┌──
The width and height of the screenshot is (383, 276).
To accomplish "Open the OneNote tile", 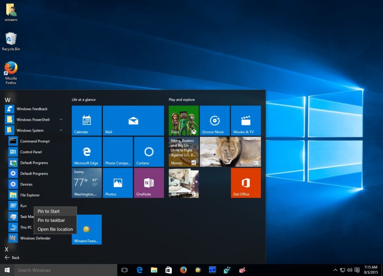I will click(148, 183).
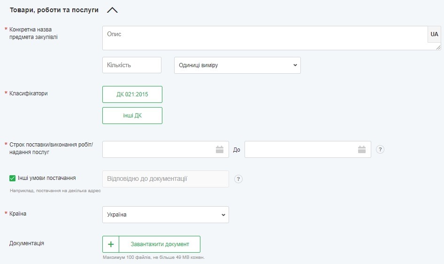This screenshot has width=444, height=264.
Task: Uncheck the 'Інші умови постачання' checkbox
Action: pyautogui.click(x=13, y=179)
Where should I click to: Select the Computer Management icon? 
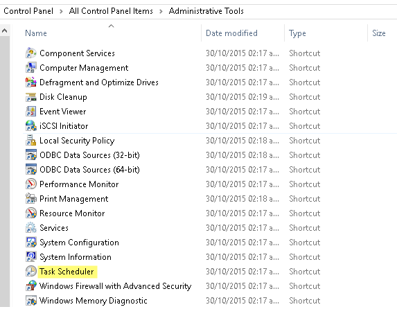(31, 68)
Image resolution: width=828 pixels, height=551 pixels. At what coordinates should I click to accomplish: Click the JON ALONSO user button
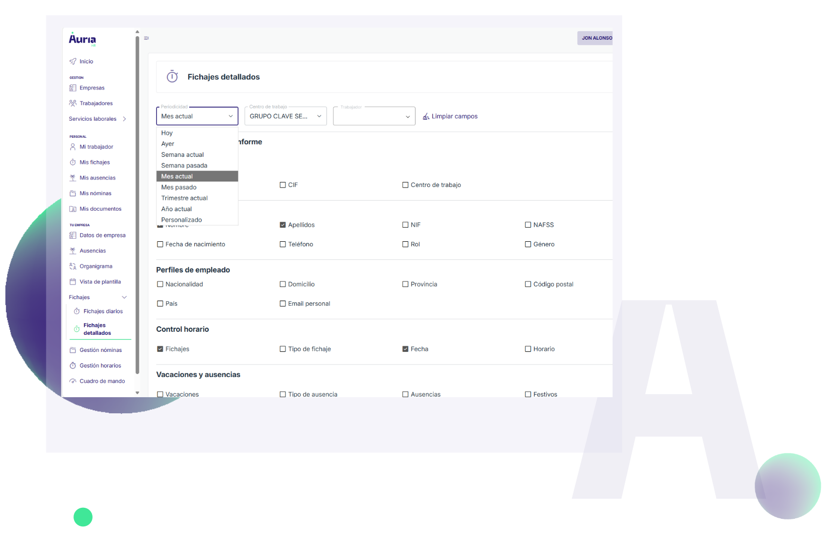point(596,38)
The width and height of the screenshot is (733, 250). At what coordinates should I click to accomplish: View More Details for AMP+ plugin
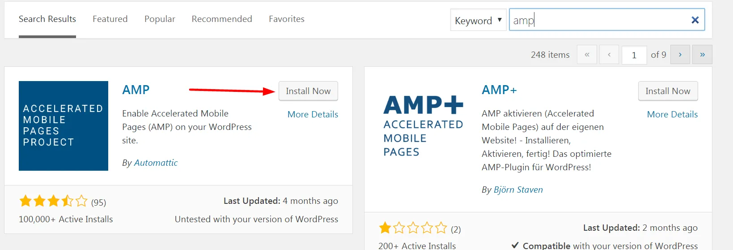(672, 114)
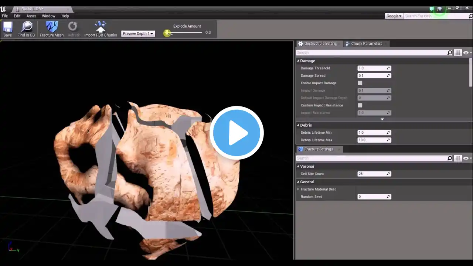Screen dimensions: 473x266
Task: Open the Asset menu
Action: 31,16
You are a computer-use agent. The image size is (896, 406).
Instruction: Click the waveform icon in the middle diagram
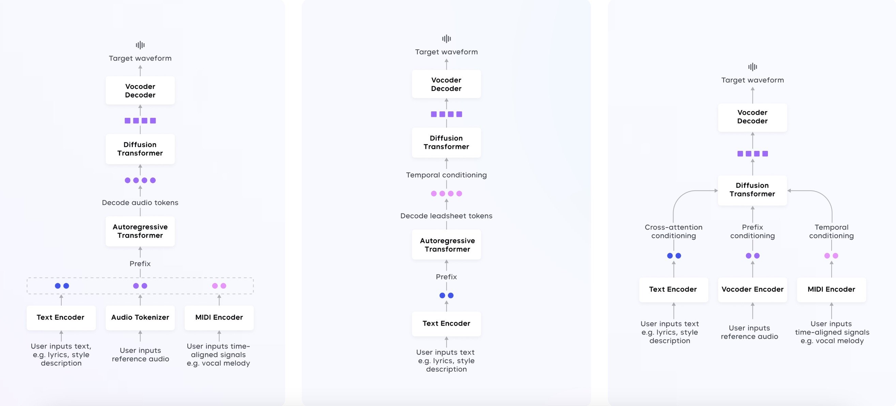446,39
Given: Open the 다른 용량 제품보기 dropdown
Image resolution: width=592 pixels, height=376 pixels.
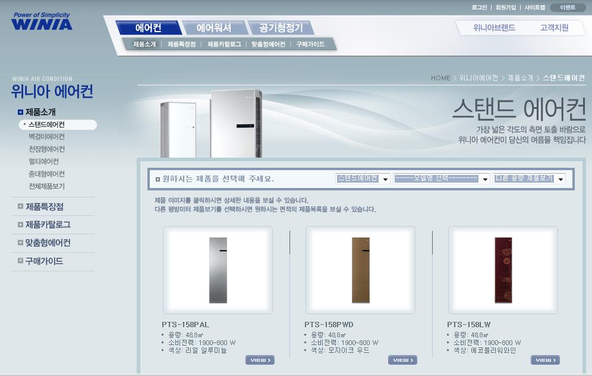Looking at the screenshot, I should [x=529, y=178].
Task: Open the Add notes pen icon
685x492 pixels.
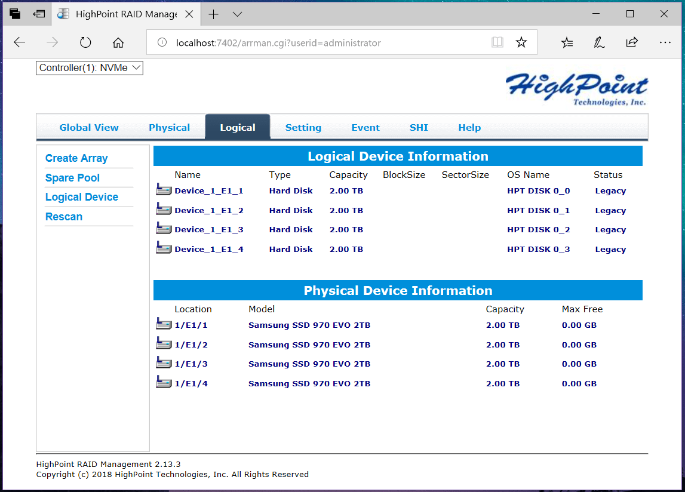Action: click(x=599, y=42)
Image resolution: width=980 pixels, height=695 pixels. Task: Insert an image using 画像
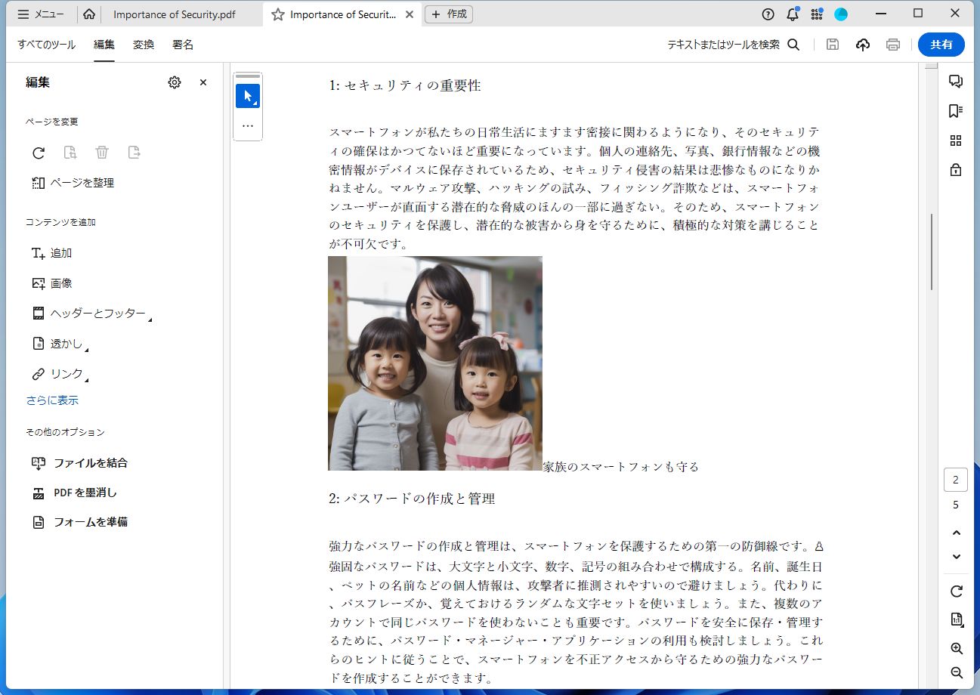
└──
Work item. Only the lines from the line with "Task: Open the Add notes pen icon" through the end of the records belong in your copy. Repeat them exactly, without pictures.

Result.
Task: Open the Add notes pen icon
685x492 pixels.
Action: click(x=599, y=42)
Image resolution: width=980 pixels, height=695 pixels. Task: Insert an image using 画像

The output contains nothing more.